La postazione di lavoro per la post-produzione deve rispettare i requisiti ergonomici dell'allegato XXXIV al D.Lgs 81/08: monitor a distanza corretta, illuminazione adeguata, sedia regolabile e tastiera separata per ridurre i disturbi muscolo-scheletrici agli arti superiori.
Domande frequenti
Il fotografo freelance deve fare la formazione sicurezza?

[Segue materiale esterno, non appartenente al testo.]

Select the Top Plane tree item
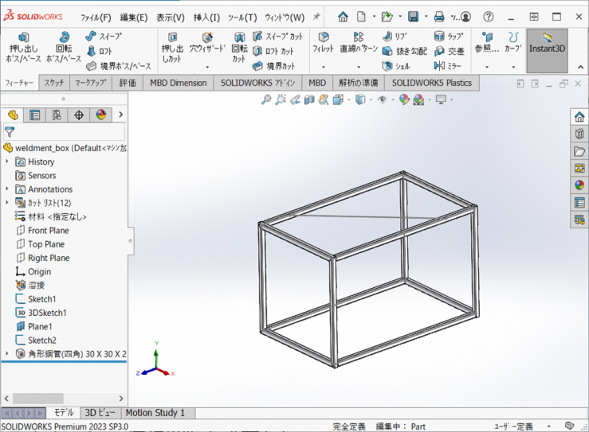 coord(45,244)
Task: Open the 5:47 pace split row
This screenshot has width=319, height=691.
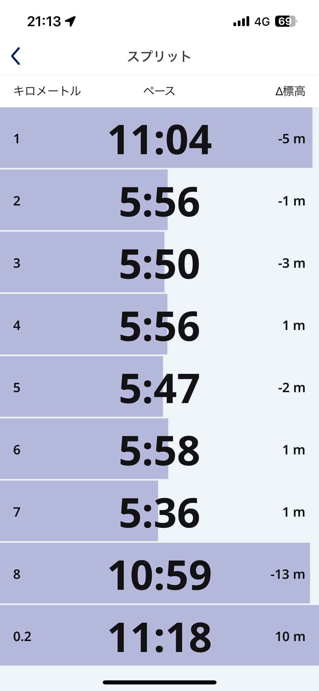Action: [160, 387]
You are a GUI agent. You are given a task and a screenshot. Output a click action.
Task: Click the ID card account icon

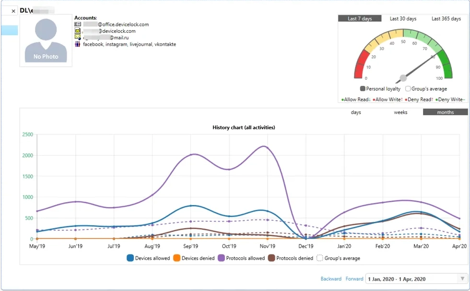click(77, 24)
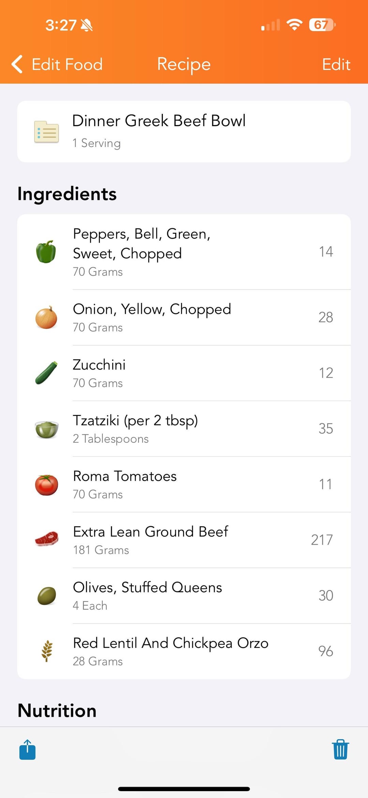Tap the Wi-Fi status bar icon
Viewport: 368px width, 798px height.
point(294,25)
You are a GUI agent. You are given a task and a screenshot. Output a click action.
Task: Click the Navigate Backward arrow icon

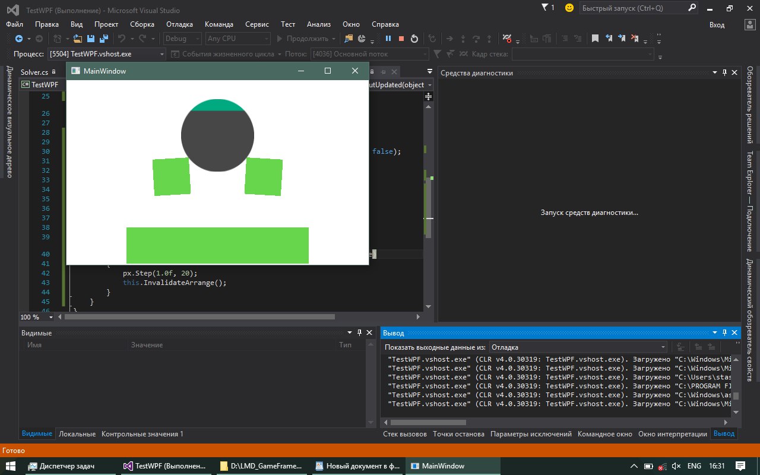coord(18,39)
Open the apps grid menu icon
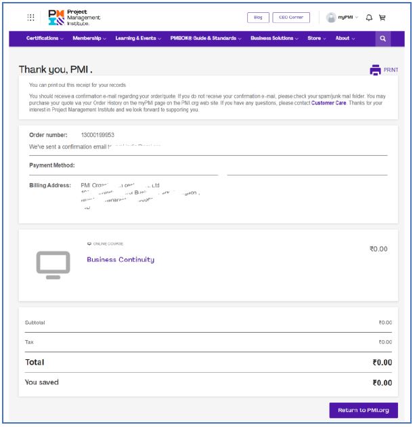 click(30, 18)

Dipende dalla modalità operativa. Il fotografo che lavora come lavoratore autonomo nei luoghi di lavoro altrui (es. aziende, cantieri, ospedali) è soggetto al D.Lgs 81/08 in forza dell’art. 3, comma 11: il committente deve verificare l’idoneità tecnica e il lavoratore autonomo deve adottare le misure di sicurezza previste. Se invece opera esclusivamente in proprio studio senza dipendenti, non è soggetto all’obbligo di formazione per i lavoratori; resta tuttavia tenuto alla valutazione dei rischi della propria attività e all’adozione delle misure preventive del caso.
Il videomaker che lavora in cantiere ha obblighi aggiuntivi?

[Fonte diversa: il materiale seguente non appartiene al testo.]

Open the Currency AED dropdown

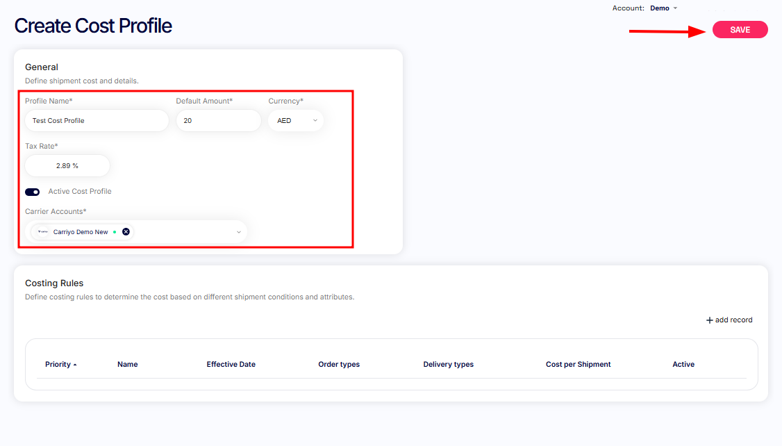point(295,121)
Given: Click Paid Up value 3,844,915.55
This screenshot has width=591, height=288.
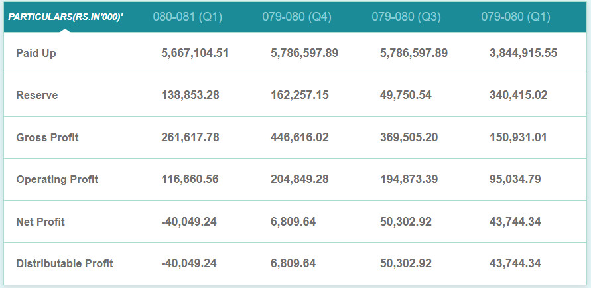Looking at the screenshot, I should point(523,53).
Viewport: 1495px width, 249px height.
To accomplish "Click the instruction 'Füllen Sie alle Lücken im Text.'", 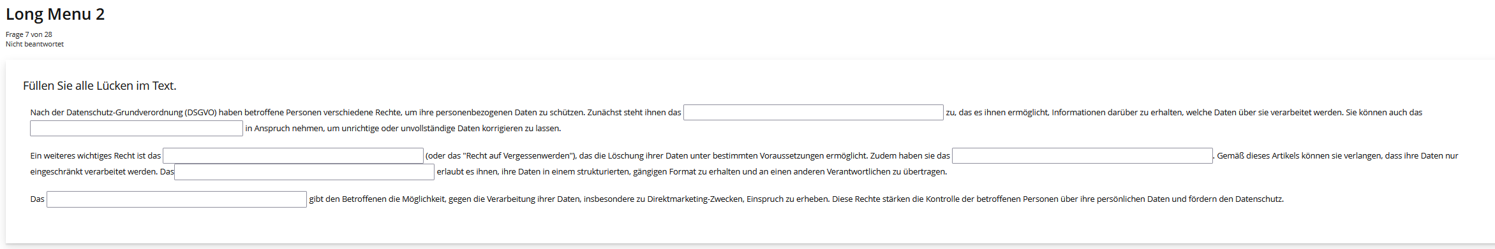I will 100,86.
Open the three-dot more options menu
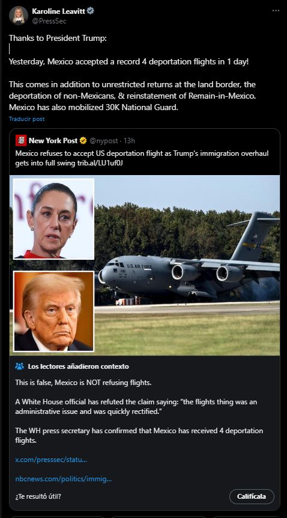This screenshot has height=518, width=287. tap(276, 11)
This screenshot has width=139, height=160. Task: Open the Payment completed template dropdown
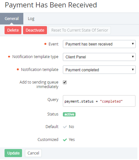[99, 70]
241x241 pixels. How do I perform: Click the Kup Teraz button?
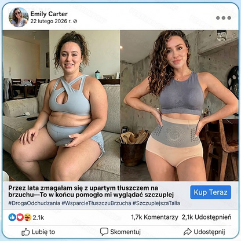[210, 192]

Sì. Il videomaker che opera in un cantiere edile — anche solo per riprese documentaristiche — entra in un ambiente classificato ad alto rischio ex Titolo IV D.Lgs 81/08. Deve quindi essere in possesso della formazione specifica per il settore edile (16 ore ex Accordo SR 2011 o aggiornamento Rep. 78/CSR 2025), del tesserino di riconoscimento ex art. 18, comma 1 lett. u), e deve rispettare il Piano di Sicurezza e Coordinamento (PSC) predisposto dal CSP/CSE. L’accesso al cantiere senza formazione adeguata e senza coordinamento con il responsabile è vietato.